Now in his 70s, Dooley is the co-founder of Audio Engineering Associates — AEA for short — and he sells a range of handmade ribbon microphones, some costing upwards of $5,000. Dooley’s mics are used by musicians like Dolly Parton and Pete Townsend and younger artists such as Leon Bridges and the Alabama Shakes.

But Dooley’s success in the audio business came about, in part, because of his dedication to an antiquated technology: the ribbon microphone. Marketplace’s Adriene Hill met up with Dooley at his small workshop in Pasadena, California to learn more.

An AEA ribbon mic in the works. 

Most of Dooley’s ribbon mics are not the smaller devices you’re used to seeing. These behemoths eclipse your whole face and are prone to knocking over mic stands because of their weight. Imagine the massive broadcast mics used by Orson Welles or Elvis, then you have an idea of the style of mic Dooley is known for. It was actually the old RCA 44 series microphones that he decided had to be kept alive.
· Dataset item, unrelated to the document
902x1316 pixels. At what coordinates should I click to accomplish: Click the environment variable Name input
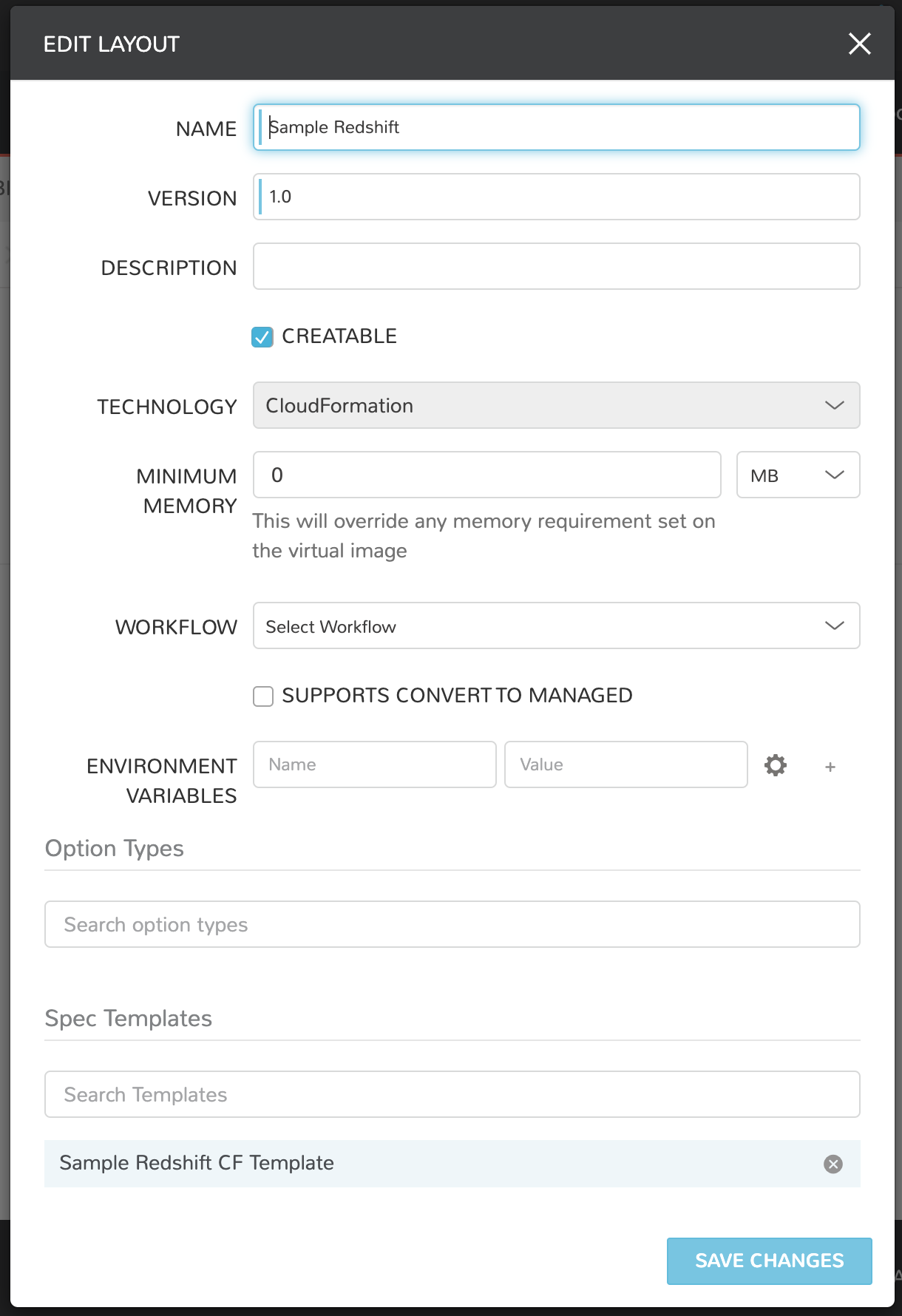click(374, 764)

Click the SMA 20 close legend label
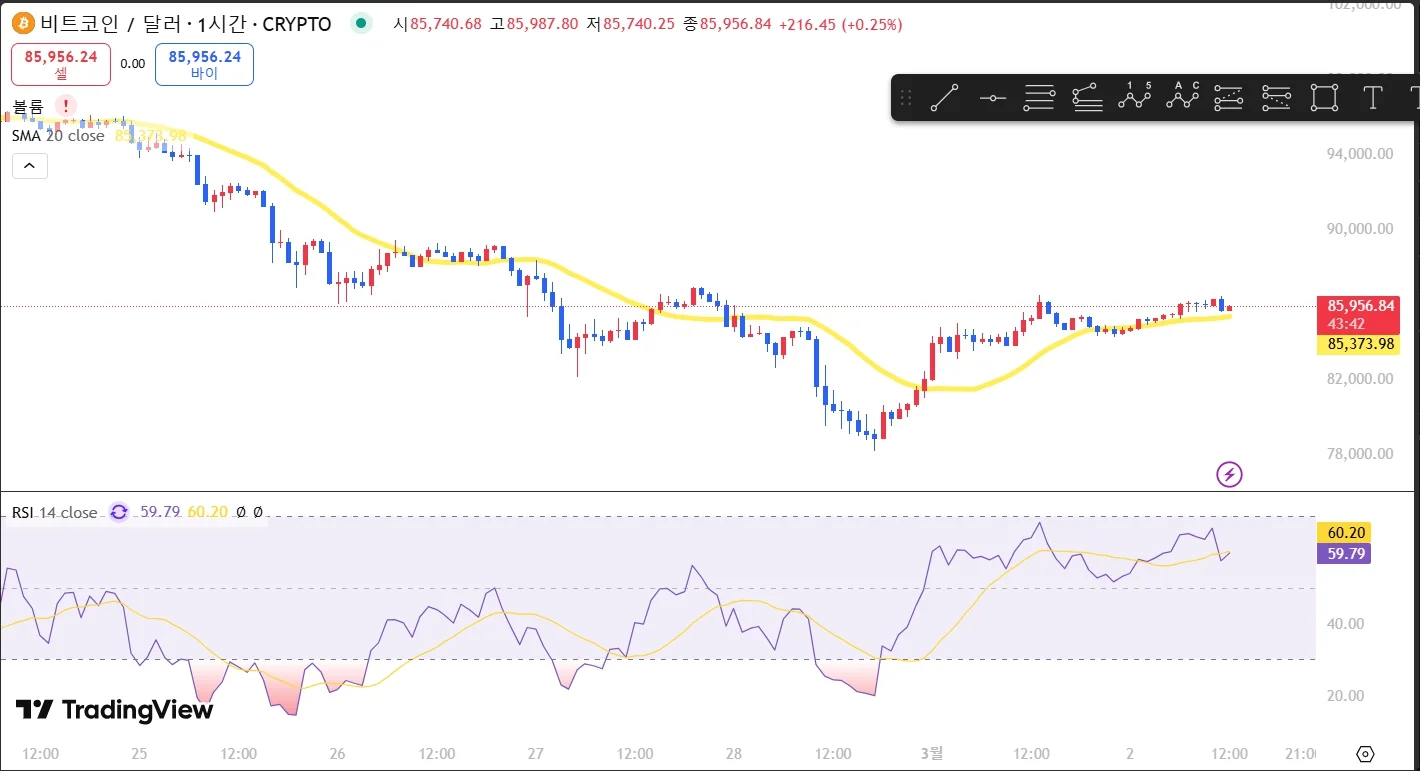(x=58, y=136)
He started servicing the decaying 44s after RCA shut down its mic division in the ‘70s and by the ‘90s he was building them from scratch.

“In ‘98 I did what I told myself I would do: Preserve the 44, put it back into production — we already made parts for our service work for the 20 years we’d been doing that,” Dooley says.

And what about RCA? Dooley says that because the technology is so old, laws protecting RCA’s intellectual property are no longer valid.

“RCA has never, ever had an official conversation with us, the patents are all long gone,” says Dooley. “This is old technology. It’s mostly: Can you do it? You know, no one’s going to get after you if you can duplicate a stradivarius.”

So why build a company around a product that’s more expensive and time consuming to make? Well, Dooley says, because the ribbon mics just sound better. “As Les Paul said, as Chet Atkins said… ‘Once you have this mic up in front of your stuff, you don’t need another mic, it does everything.’”

Dooley says his business wouldn’t be possible without his 10 dedicated employees, and a little bit of luck.

AEA ribbon microphones. 

“I had decided that, you know, if I live for a few more years, it’d be really fun to leave a legacy so my children, if they ever had children, could point and say, you know, your grandfather did that. And it turned out I was incredibly lucky, just like with the clancy brothers or my wife marrying me or having kids.”